ミズキは、そういった死神を何人も見てきた。そうして多分、この男もその中の一人だろうと察していた。

「おまえ…何か他に死長と約束してないか?誰々の魂は俺が連れてくる、とか」

「した…けど、別にそれはもういいんだ。あと一年ちょいの期限付きなら無理だろうし、彼女のことは忘れろってことなのかも。悔しいけど、記憶もないしさ」

白影がため息混じりに言った。

そっか、と隣で言いながら、ミズキは何か引っかかっていた。

(あの人は、絶対に嘘つかないからな…。てことはそいつ、近々こっちに来るんかな…。でも、天界が決めたリストに都合よく名前があるとは思えないけど…)

ミズキの予感が的中することを、この時の二人はまだ知らなかった。


☆ ☆ ☆


バカみたいだ、とリンは思った。

一体何故こんな暗がりに、自ら閉じこもる必要がある。

「とらわれのお姫様じゃあるまいし…」

そうボヤいた時、レンが現れた。

「見事な例えだな。
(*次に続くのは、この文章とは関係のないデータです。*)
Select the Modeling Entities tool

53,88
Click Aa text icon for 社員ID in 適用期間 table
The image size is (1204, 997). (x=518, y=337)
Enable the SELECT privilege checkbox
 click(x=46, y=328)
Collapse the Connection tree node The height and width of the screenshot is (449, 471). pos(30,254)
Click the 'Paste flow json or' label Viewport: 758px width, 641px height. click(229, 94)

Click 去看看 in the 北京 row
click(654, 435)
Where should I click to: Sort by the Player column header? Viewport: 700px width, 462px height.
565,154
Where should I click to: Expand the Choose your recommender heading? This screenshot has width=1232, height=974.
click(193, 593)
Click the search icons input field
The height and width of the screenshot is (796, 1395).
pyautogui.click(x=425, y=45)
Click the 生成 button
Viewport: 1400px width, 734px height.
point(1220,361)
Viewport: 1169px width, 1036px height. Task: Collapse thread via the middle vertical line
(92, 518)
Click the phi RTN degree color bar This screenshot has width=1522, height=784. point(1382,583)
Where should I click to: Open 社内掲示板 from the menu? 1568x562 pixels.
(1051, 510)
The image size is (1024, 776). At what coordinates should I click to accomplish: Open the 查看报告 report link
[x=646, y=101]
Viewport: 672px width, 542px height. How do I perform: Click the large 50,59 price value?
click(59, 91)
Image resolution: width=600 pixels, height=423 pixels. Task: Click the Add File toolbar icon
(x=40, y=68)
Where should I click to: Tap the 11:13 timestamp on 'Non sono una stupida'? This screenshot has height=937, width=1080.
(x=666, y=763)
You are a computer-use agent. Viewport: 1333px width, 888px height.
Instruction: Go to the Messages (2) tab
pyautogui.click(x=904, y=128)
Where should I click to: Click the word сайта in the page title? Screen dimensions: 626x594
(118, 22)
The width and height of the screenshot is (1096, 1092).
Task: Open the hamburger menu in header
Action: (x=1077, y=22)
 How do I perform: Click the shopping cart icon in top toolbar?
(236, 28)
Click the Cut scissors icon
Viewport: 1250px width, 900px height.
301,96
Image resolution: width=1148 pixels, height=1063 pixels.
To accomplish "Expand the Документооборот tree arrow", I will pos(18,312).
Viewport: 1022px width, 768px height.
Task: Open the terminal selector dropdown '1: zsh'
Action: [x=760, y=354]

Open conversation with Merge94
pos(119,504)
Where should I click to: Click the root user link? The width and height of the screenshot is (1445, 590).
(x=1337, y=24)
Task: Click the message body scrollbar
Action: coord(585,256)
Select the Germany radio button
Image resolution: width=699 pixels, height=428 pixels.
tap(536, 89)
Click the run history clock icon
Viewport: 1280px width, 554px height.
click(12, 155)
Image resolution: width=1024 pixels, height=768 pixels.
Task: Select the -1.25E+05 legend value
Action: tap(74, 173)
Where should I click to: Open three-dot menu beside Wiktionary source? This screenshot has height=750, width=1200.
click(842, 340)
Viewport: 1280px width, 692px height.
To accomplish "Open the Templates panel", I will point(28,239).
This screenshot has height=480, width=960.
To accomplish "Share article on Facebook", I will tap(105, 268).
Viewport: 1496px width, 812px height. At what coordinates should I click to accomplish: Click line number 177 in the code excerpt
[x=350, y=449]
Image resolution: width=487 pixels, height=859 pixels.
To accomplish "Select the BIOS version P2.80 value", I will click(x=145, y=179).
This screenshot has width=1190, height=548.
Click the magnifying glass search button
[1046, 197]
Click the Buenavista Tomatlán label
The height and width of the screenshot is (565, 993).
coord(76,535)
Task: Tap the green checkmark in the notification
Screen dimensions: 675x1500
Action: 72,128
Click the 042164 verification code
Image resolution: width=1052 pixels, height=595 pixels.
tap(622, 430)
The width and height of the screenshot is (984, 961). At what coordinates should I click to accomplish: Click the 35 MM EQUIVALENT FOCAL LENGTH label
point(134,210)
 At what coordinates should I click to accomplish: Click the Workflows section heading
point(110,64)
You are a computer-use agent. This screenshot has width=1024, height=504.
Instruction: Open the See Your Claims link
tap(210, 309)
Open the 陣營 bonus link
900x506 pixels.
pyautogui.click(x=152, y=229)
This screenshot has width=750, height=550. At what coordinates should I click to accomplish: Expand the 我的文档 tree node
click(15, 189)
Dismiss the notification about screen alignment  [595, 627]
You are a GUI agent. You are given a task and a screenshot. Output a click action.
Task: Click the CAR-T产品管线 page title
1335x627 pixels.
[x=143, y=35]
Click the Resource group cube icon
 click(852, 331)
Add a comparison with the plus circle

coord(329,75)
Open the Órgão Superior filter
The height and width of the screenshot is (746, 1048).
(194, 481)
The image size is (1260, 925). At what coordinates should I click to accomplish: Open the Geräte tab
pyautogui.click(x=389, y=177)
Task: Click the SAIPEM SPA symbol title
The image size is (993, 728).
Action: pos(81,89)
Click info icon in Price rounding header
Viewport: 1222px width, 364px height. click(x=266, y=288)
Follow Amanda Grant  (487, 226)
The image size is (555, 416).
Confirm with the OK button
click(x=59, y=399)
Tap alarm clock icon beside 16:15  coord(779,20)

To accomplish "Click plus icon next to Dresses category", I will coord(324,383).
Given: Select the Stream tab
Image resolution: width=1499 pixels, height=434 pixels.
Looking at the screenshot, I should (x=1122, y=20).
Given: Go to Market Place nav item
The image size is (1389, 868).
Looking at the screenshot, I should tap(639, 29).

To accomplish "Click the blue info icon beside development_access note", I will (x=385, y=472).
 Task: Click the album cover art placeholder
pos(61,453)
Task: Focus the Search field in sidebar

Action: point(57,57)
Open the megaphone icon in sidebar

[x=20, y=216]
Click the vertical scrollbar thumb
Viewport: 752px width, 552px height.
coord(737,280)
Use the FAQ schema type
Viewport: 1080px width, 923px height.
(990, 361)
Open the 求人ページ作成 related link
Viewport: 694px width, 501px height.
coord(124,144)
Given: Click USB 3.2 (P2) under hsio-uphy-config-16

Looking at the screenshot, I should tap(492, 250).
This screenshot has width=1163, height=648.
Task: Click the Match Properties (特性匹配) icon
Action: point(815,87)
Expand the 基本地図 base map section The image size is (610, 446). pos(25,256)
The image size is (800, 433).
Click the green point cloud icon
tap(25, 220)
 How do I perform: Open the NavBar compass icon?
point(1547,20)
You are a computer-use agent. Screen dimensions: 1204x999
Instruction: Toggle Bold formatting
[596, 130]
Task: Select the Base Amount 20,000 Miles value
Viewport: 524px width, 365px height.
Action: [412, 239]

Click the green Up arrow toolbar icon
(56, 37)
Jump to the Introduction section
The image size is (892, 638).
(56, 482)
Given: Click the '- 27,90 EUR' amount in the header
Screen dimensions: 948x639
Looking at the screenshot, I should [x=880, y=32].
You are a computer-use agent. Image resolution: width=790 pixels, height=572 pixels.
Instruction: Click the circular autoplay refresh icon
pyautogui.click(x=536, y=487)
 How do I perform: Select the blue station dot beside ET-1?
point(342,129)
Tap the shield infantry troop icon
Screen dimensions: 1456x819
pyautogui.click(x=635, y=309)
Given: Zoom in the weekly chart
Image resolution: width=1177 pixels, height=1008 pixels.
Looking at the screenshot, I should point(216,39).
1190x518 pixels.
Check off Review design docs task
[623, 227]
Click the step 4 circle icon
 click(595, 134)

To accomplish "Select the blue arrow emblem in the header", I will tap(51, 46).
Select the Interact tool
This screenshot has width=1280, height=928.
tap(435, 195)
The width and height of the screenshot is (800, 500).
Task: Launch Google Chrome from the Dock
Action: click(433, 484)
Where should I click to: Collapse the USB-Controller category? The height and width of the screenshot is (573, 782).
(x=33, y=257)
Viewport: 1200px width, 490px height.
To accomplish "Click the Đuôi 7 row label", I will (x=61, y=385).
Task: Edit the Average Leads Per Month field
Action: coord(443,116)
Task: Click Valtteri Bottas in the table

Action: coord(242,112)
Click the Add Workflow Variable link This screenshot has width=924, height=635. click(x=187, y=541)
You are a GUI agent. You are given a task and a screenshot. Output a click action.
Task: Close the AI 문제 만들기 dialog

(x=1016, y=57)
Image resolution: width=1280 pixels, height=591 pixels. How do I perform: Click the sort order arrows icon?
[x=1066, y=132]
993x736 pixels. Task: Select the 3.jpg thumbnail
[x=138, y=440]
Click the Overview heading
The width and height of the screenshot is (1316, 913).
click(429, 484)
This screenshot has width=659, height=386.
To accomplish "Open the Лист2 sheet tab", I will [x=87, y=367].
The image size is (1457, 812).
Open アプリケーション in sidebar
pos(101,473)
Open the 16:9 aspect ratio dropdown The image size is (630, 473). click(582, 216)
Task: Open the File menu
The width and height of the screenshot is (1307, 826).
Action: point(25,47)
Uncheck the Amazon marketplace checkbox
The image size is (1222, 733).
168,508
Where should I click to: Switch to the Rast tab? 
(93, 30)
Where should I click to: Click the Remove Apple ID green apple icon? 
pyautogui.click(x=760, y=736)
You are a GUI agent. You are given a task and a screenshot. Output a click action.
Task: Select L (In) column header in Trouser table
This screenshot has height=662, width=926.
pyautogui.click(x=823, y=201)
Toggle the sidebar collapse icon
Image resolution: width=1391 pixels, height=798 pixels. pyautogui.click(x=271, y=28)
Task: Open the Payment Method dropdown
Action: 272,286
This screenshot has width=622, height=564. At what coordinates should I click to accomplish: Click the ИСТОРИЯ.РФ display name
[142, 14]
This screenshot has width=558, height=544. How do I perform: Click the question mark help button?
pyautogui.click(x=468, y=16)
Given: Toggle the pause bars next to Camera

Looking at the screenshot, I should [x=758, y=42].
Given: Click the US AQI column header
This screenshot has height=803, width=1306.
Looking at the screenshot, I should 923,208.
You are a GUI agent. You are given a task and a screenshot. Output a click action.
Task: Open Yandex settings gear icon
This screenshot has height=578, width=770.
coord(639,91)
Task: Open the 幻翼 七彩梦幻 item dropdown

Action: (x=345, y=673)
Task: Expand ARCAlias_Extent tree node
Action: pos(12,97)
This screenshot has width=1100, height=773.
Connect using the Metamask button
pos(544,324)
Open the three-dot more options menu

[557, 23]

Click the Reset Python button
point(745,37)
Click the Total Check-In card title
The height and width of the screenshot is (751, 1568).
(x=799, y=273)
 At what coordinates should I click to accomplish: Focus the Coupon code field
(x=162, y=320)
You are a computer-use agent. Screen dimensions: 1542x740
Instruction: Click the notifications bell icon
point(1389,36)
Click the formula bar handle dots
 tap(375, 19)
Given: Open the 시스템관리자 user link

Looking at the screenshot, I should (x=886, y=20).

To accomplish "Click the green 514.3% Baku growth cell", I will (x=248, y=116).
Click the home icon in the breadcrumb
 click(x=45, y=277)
王子様が現れたら、とらわれから解放されるだろうよ」

机に突っ伏していたリンは、顔をあげて眼前のレンを睨んだ。

「イヤミか。そんなもの、現れるはずないだろう。他人事みたいに言いやがって」

その言葉に、レンは悲哀の目を見せた。

「…だから、だよ。他人事みたいに思わなきゃ、やってられないのさ」


覚えているのは、あの男の罵倒と怒声。

父が、2歳の妹の首を絞める光景。

あの日から、何かが狂っていった。


「…時計の針を、巻き戻せればいいのに」

リンの言葉に、レンが嘲笑(わら)う。

「どこまで?」

どこまで戻っても、現実は変わらない。自分達が産まれたことが、全ての元凶だから。

「…だから、おまえは嫌いだ」

レンはどこまでも現実的だ。

少しの夢もみさせてはくれない。

「でも、好きだろう?そんな僕のコトが」

レンは恋人でも愛おしむかのような目で。

「…バカじゃないの」


見抜かれたリンは、精いっぱいの強がりで悪態をついた。

「良かった。そうでなきゃ、僕がここで働いてる意味がないからね」

そう。レンにとってもまた、彼女が心のよりどころなのだ。

「…いつまで、こんなことを続けるつもり?もうすぐ、ここでの命も尽きてしまうのに」


「いつまでって、もちろん」

望みが叶うまで、とレンは卑屈に笑い、静かに部屋を後にした。